The best jokes I receive each week are from you folks.
If you get a good joke please pass it on to me, I enjoy
a good laugh and it cut down the work.  If you don't get
you Sunday Laughs, or want a back issue, drop me a note.

Go to http://jokelibrary.net/a_joke_library.html
to read the great jokes you have sent me through the years.
Subj:     Guinness Book of Records
          From: darrellvip on 5/1/2008

 If you would like to see the world's records for the biggest 
 and the tallest, this PowerPoint Show is wonderful.  Click 
 below to view it on my site.


                           -(o o)-
Subj:     16 Signs That You Are Having A Bad Day
          From: rfslick on 4/27/2008

 These sixteen cat pictures and sayings are quite cute. 
 You can view them on my web site by clicking below.


                           -(o o)-
Subj:     Classic Peanuts By Charles Schultz
          From: WashingtonPost on 4/27/2008
 Source: http://members.comics.com/members/common

 You can view this Classic Peanuts comic strip about 
 psychology on my web site by clicking below.

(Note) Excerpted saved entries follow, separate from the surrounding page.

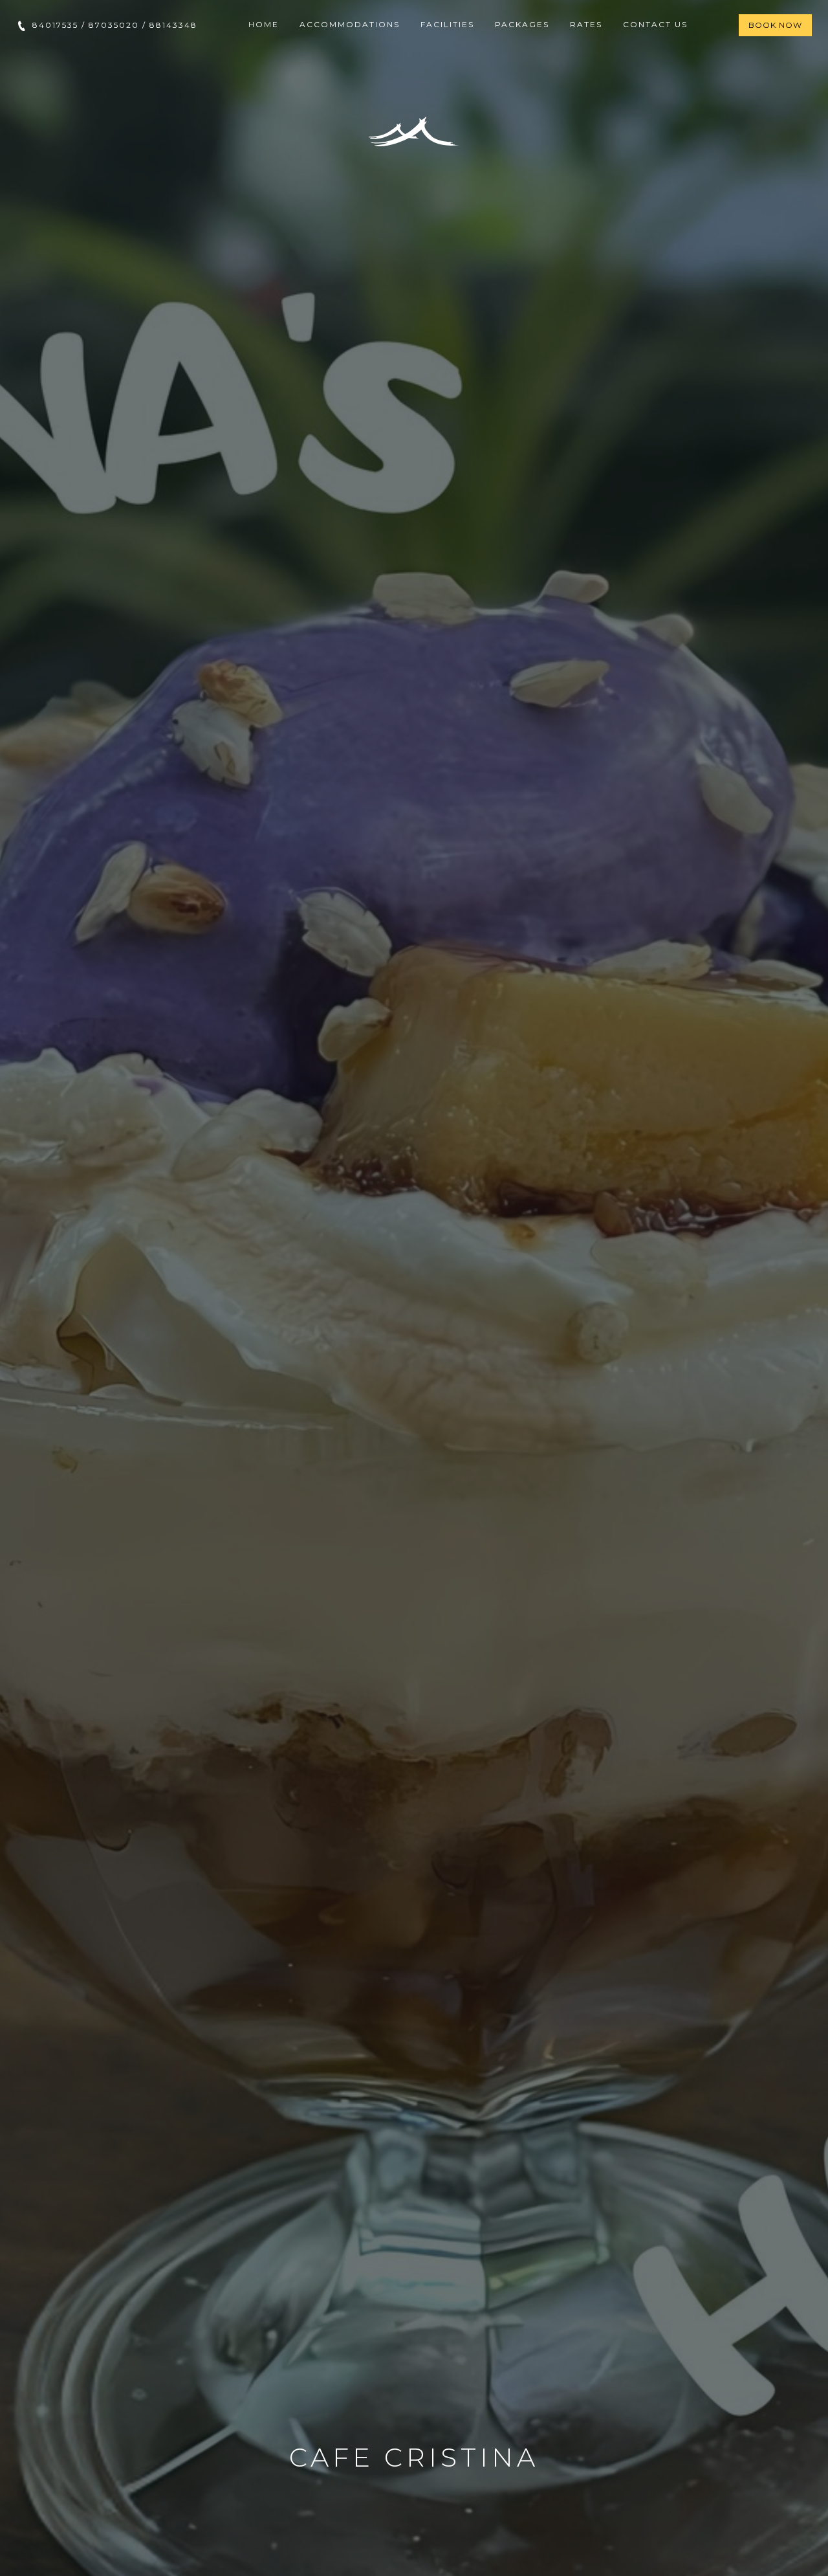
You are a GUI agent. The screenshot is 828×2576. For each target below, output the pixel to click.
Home (263, 24)
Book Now (775, 25)
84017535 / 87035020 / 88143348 (113, 25)
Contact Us (655, 24)
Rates (586, 24)
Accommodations (350, 24)
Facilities (447, 24)
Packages (522, 24)
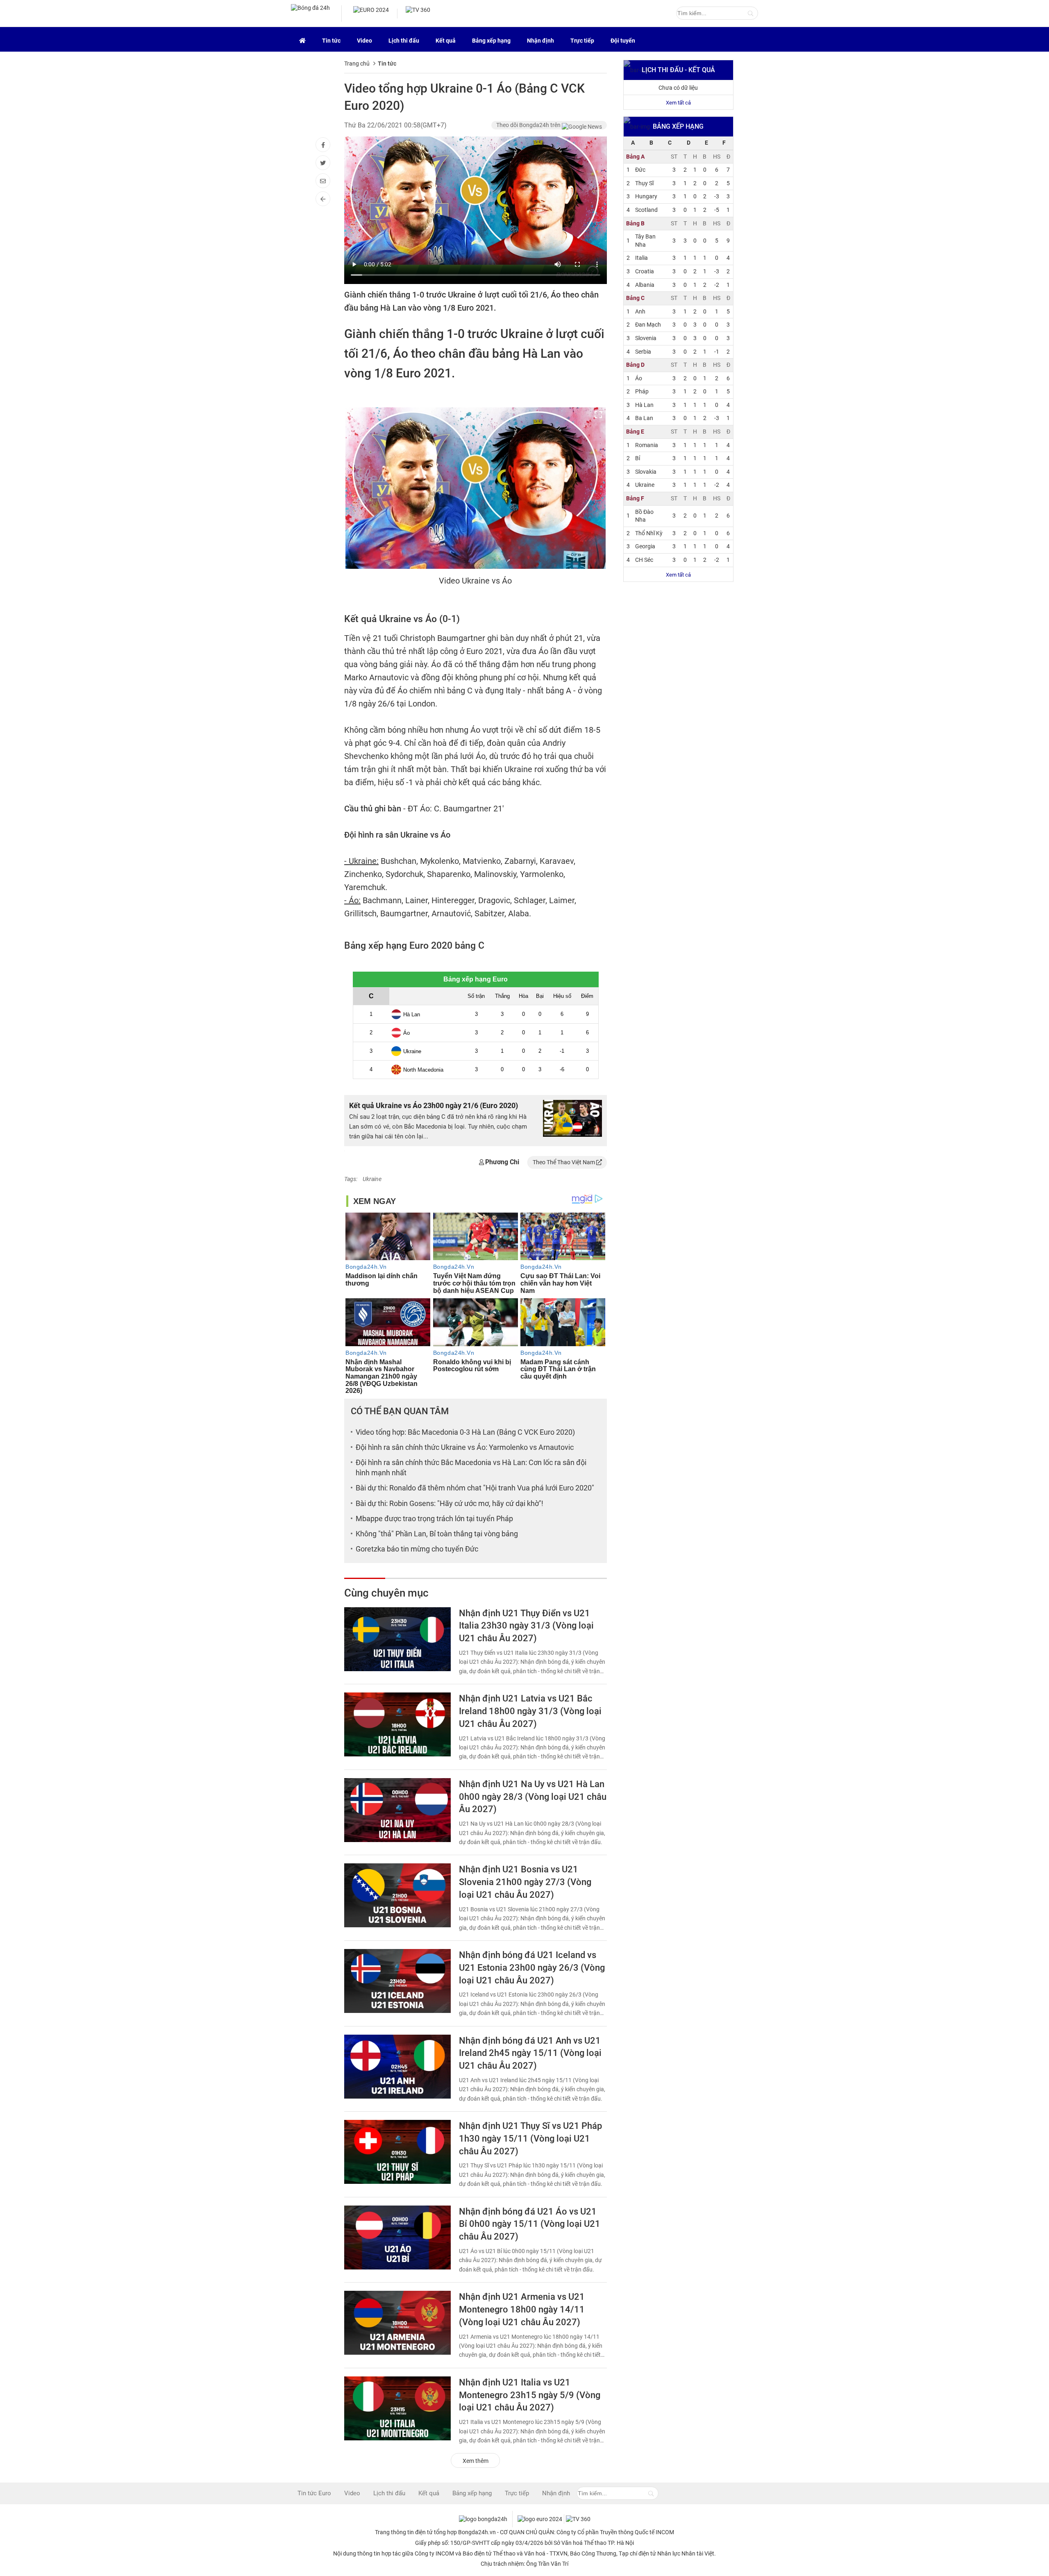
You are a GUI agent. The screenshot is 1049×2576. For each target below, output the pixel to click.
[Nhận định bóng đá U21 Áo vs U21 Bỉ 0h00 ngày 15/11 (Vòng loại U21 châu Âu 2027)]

                           -(o o)-
Subj:     Nine Amazing Trees
          From: ginafm on 4/29/2008

 You can view these nine pictures of amazing trees on my web
 site by click below.


                           -(o o)-
Subj:     The Blind Play Golf
          From: szalay on 6/18/2003
      and From: darrellvip on 5/2/2008

 A pastor, a doctor, a lawyer and an engineer were playing
 golf.  The foursome, who were very low-handicapped players,
 were playing on their normal golf course.  Unusually, the
 play was very slow and the players began to get frustrated.
 By the tenth hole, they began firing their tee shots at the
 foursome ahead of them, who were constantly in the woods
 and were the root cause of the slow play.

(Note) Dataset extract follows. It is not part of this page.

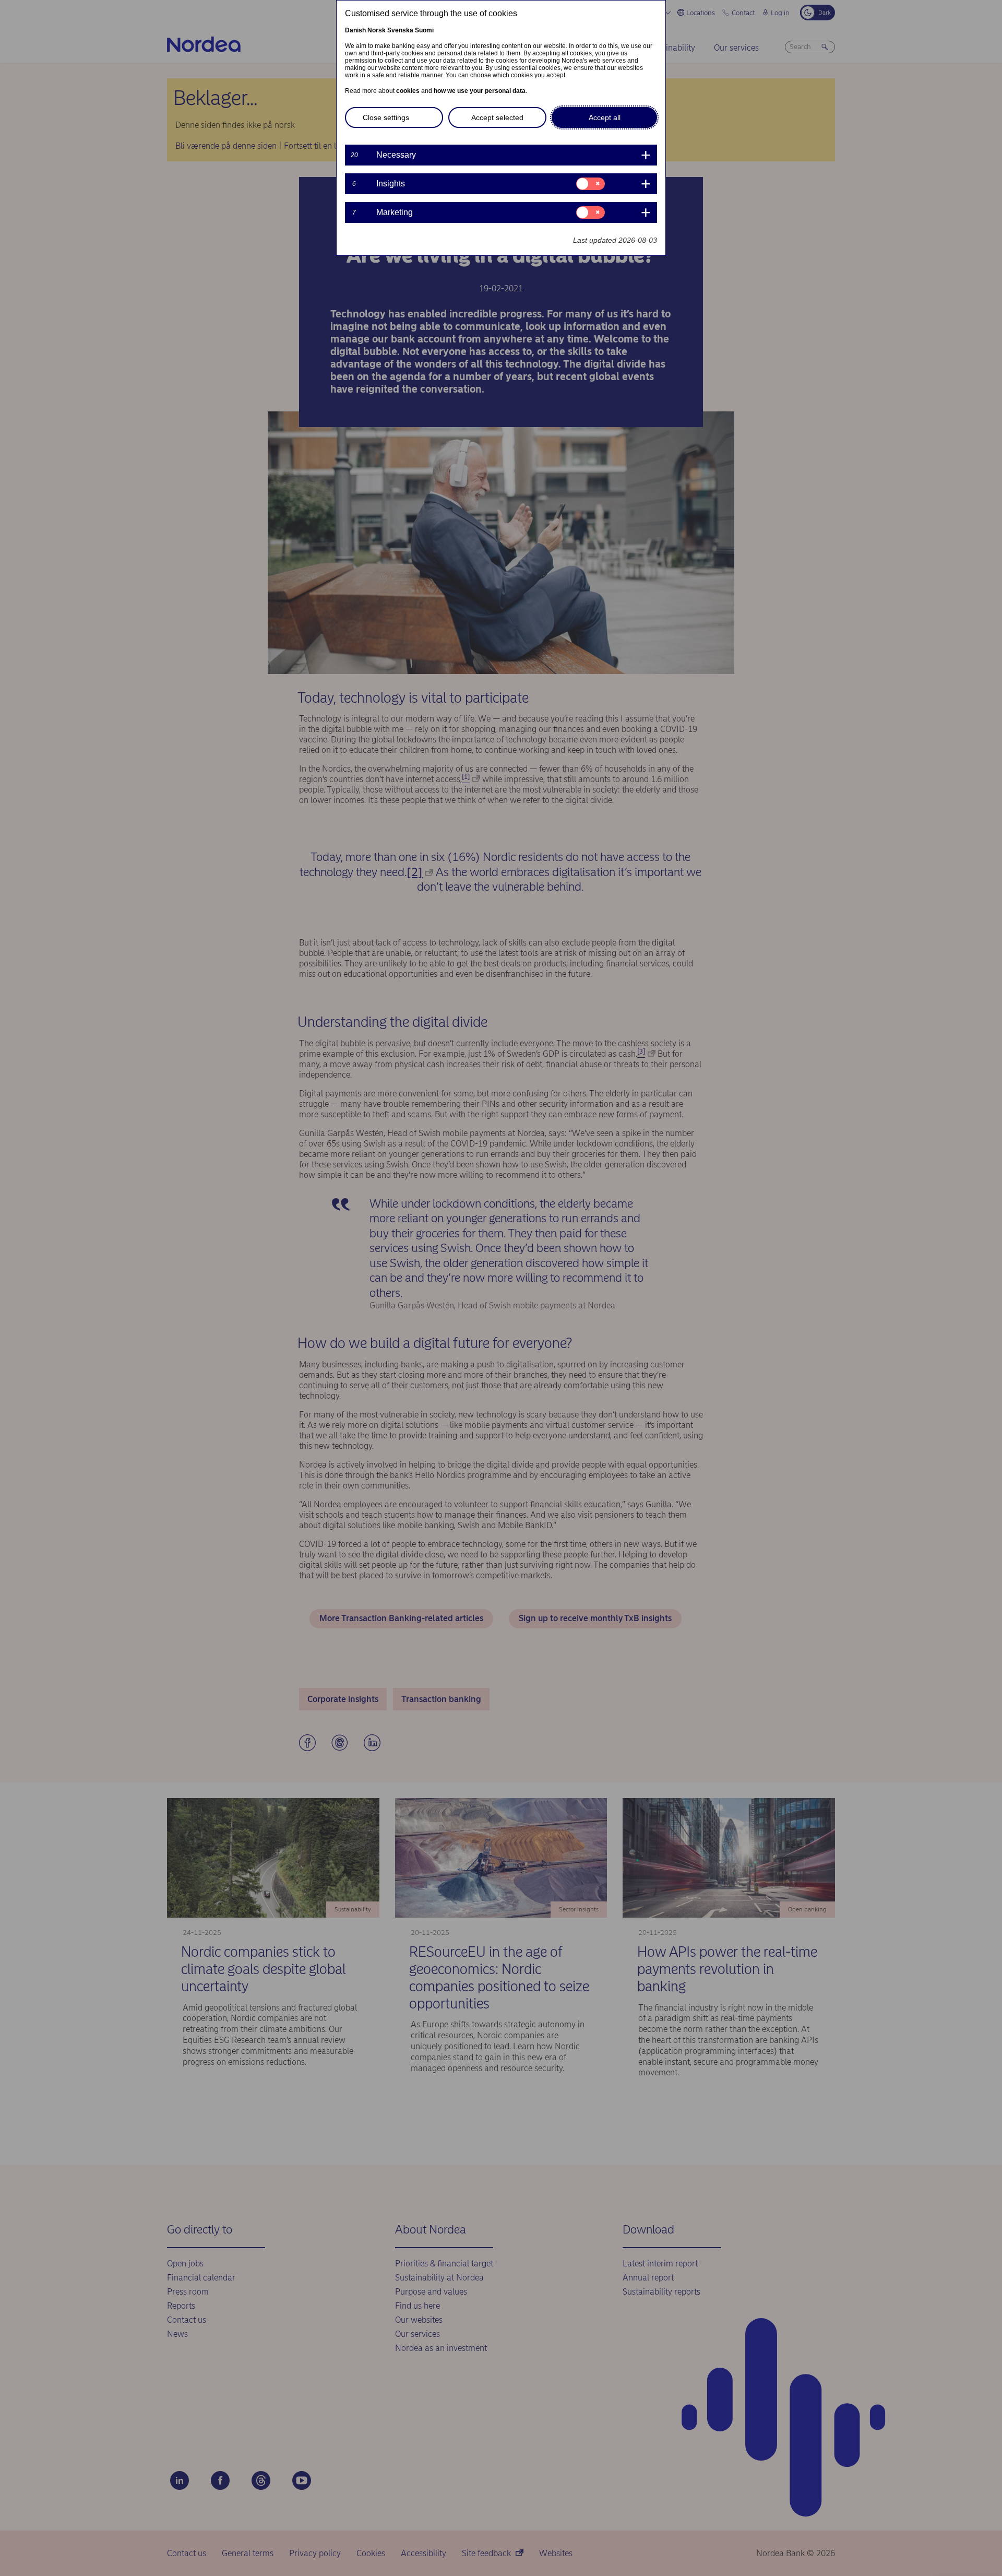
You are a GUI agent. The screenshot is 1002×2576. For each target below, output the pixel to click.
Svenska (400, 30)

 Finally, the good foursome finished their round, coming in
 just under eight hours.  After spotting the slow group in
 the clubhouse, they went right after them.  The club pro
 saw this spectacle and pulled aside the guys.  He said,
 "Didn't you know that the foursome ahead of you are all
 *blind*; they're taking part in a special event."

 After hearing this, the foursome immediately had a change
 of heart.  The pastor said, "That's so sad.  I think I
 will say a special prayer for  them tonight."  The doctor
 said, "Good idea. And I'm going to contact my ophthalmologist
 buddy and see if there's anything he can do for them."
 The lawyer said "I'll bet someone was negligent, I'll
 represent all four in court.

 The club pro considered their new statements a great
 improvement.  He turning to the fourth member, said,
 "And what are you going to do for them?"

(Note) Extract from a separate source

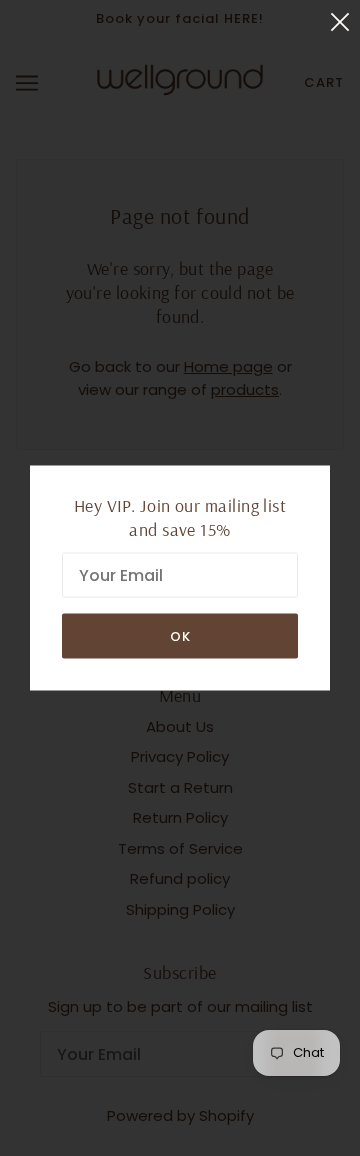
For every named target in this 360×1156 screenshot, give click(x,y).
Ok (180, 636)
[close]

 The engineer, still noticeably upset, retorted, "Nothing,
 they could have played last night!"

                           -(o o)-
Subj.     Maid Argues With The Lady Of The House
          From: darrellvip on 4/30/2008 

 Mrs. Abercrombie was unhappy with the way Elena, the maid, 
 cleaned.  Finding a layer of dust on the dining room table, 
 she started to reprimand her.  Quite upset, Elena said, 
 "I'm a better cook than you and I clean house better than you." 

 Mrs A.   "Who told you that?" 

 Elena:  "Mr. Abercrombie.  Also, I'm better in bed than you too." 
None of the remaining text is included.